QUESTIONS -
1. In the strategic planning article, what is Barrie Wilkes's position?
2. Update the strategic planning article by rewriting everything from "First stage of" down to "Academic Senate meeting.", replacing "Academic Senate" with "Faculty Senate".
(SELECTED EXCERPT)
First stage of strategic planning completed, officials say
Central Michigan University has completed the first phase of strategic planning said Strategic planning co-chairs at Tuesday's Academic Senate meeting.
Claudia Douglass, interim vice provost of Academic Affairs, and Barrie Wilkes, associate vice president of Financial Services and Reporting, presented a report on strategic planning at the meeting.
Wilkes said some of the feedback criticized the old vision statement and mission statement for being too similar, and now the vision statement has been shortened in its fourth draft.
“Central Michigan University, an inclusive community of scholars, is a national leader in higher education inspiring excellence and innovation,” the vision statement reads.
Douglass said Phase 2 of strategic planning will further define the priorities by initiatives and explore ways to achieve the priorities. She said the university is going to use as much of the information that it already has while moving forward with strategic planning.
“We’re not going to reinvent the wheel,” she said. “We’re going to use the data that we have.”
(End SELECTED EXCERPT)
(GIVEN INFORMATION)
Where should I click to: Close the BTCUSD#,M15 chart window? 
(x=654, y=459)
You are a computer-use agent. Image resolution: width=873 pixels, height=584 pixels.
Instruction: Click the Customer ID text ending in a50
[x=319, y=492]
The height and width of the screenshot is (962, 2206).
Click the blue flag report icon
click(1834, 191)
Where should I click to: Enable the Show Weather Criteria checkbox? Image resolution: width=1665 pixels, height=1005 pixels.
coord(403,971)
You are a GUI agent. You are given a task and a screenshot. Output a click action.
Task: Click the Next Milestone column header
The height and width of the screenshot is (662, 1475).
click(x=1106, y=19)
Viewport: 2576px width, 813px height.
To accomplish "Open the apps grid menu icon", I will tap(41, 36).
(End GIVEN INFORMATION)
WRITTEN ANSWERS -
1. Associate vice president of Financial Services and Reporting.

2.
First stage of strategic planning completed, officials say
Central Michigan University has completed the first phase of strategic planning said Strategic planning co-chairs at Tuesday's Faculty Senate meeting.